In Europa wurden bislang erst wenige dieser neuen Prothesen eingesetzt. In Japan, wo der Stentgraft entwickelt wurde, wurden bereits rund 2.000 Stück des Najuta®-Stentgraftsystems implantiert. „Bei den japanischen Fällen war die Komplikationsrate im Vergleich zu den konventionellen Stents und den offenen Operationen sehr gering“, berichtet Funovics. Die Operationen, die in Wien in enger Zusammenarbeit zwischen Herzchirurgie, Gefäßchirurgie, Anästhesie, und Radiologie durchgeführt wurden, waren allesamt erfolgreich. Die Patienten konnten nach wenigen Tagen wieder aus dem Krankenhaus entlassen werden.

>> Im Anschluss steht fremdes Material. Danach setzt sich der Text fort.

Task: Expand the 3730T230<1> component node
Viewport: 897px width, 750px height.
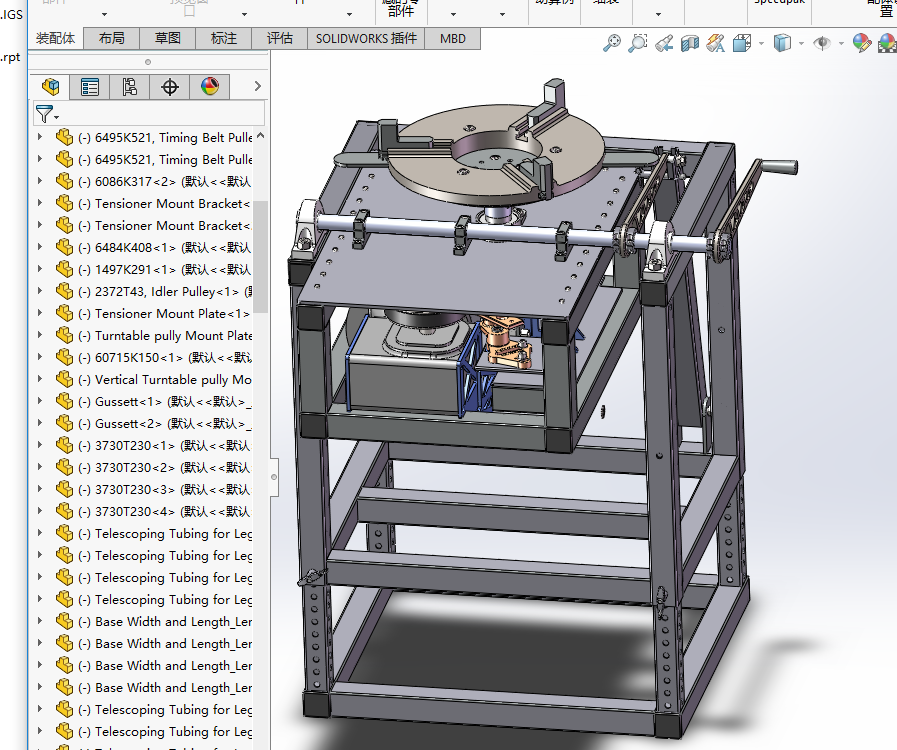Action: [40, 445]
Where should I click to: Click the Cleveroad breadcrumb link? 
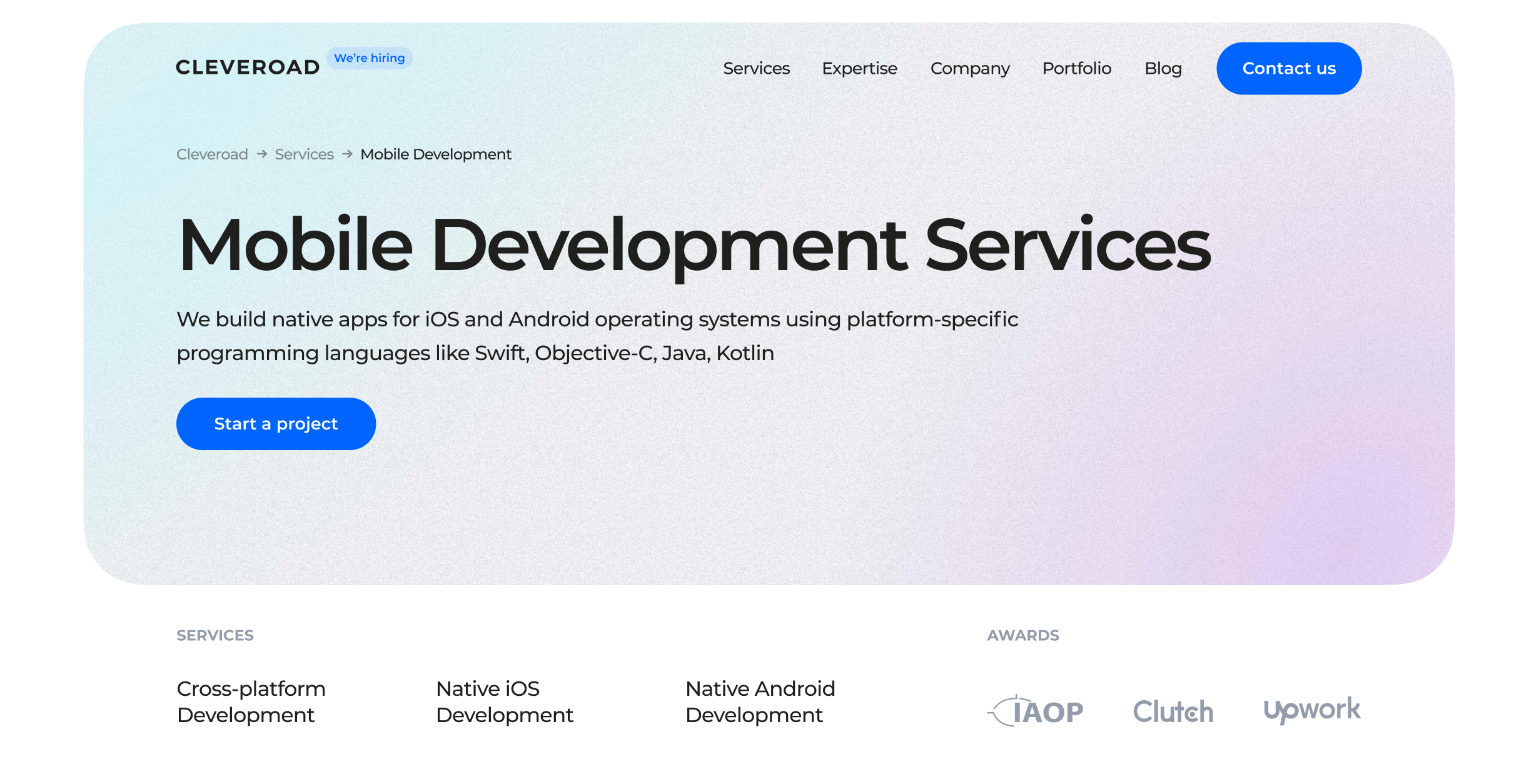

Diese neue Therapie gibt nun auch Patienten mit Aortaerkrankungen, die bisher als nicht operabel gegolten haben, die Aussicht auf eine Behandlungsmöglichkeit. Das betrifft vor allem Patienten, für die bisher aufgrund ihres Alters oder aufgrund von zusätzlichen Erkrankungen das Risiko für eine offene Operation zu hoch erschien. Aber auch für Patienten, die nach einer erfolgreichen Operation nach Jahren erneut an einem nachgeschalteten Aortensegment erkranken, ist die neue Therapieform eine Option.
In Zukunft könnte die Methode auch auf jüngere Patienten ausgedehnt werden. Dazu freilich muss man auf entsprechende Langzeitdaten warten. „Je jünger ein Patient ist, desto länger muss der Stentgraft halten“, räumt Funovics ein und vermutet: „Bei einem jungen Patienten, der noch eine lange Lebenserwartung hat und eine offene Operation gut verträgt, weil er kerngesund ist, wird man auch künftig auf die offene Operation setzen.“
Profil:
Assoc. Prof. Dr. Martin Funovics ist an der Klinischen Abteilung für Kardiovaskuläre und Interventionelle Radiologie der Medizinischen Universität Wien tätig. Der interventionelle Radiologe, der in Wien studierte und auch seine Facharztausbildung absolvierte, ist ein ausgewiesener Experte auf dem Gebiet der Kontrastmittel. So entwickelte er ein Rezeptor-spezifisches, auf Nanoteilchen basierendes MRT-Kontrastmittel. Das entsprechende Know-How holte er sich bei einem 18-monatigen Forschungsaufenthalt an der Harvard Medical School in Boston.